Nationalist rabbi: European Right no longer anti-Semitic
Influential nationalist Rabbi Eliezer Melamed says Israel need not fear creating close bonds with Austrian Freedom Party and others like it.
Influential nationalist rabbi, Rabbi Eliezer Melamed, says the European Right is no longer anti-Semitic.
Rabbi Melamed wrote in his widely-read weekly column in Besheva Magazine Friday that Israel need not fear creating strong bonds with the European Right, including the Austrian Freedom Party, which is a member of the Austrian governing coalition.
Rabbi Melamed – who heads the Har Bracha Yeshiva in Samaria – explained that for many years, Israel's Foreign Ministry was wary of the European right wing parties, because they harbored Nazi supporters and Holocaust deniers.
"But in recent years, the extreme right wing movements have been undergoing a process of change," he added. "Leaders have emerged who want nothing to do with the racist Nazi heritage, and who openly support the state of Israel."
These leaders "have distilled the movements' nationalist positions, and now they express a proper position, which demands maintaining the European people's national, religious and cultural identity," the rabbi insisted.
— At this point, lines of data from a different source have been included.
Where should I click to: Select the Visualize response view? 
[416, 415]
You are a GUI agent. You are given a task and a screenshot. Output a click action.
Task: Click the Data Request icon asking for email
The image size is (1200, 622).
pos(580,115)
Rabbi Melamed went on to say that "[j]ust as it is forbidden to steal the property of a private individual, as the communists did in the countries that they took over, so it is forbidden to steal from people their national and religious identity, as the communists' successors – the extreme liberals on the Left, like the British Labor party – seek to do."
Rabbi Melamed recounted that several leaders of the European Right, including Freedom Party head Heinz-Christian Strache, visited Israel several years ago. Strache visited Har Bracha and gave a speech that was "fervently Zionist" and which extolled the achievements of the Jewish state, describing it as a bulwark in defending Europe from Arab terror.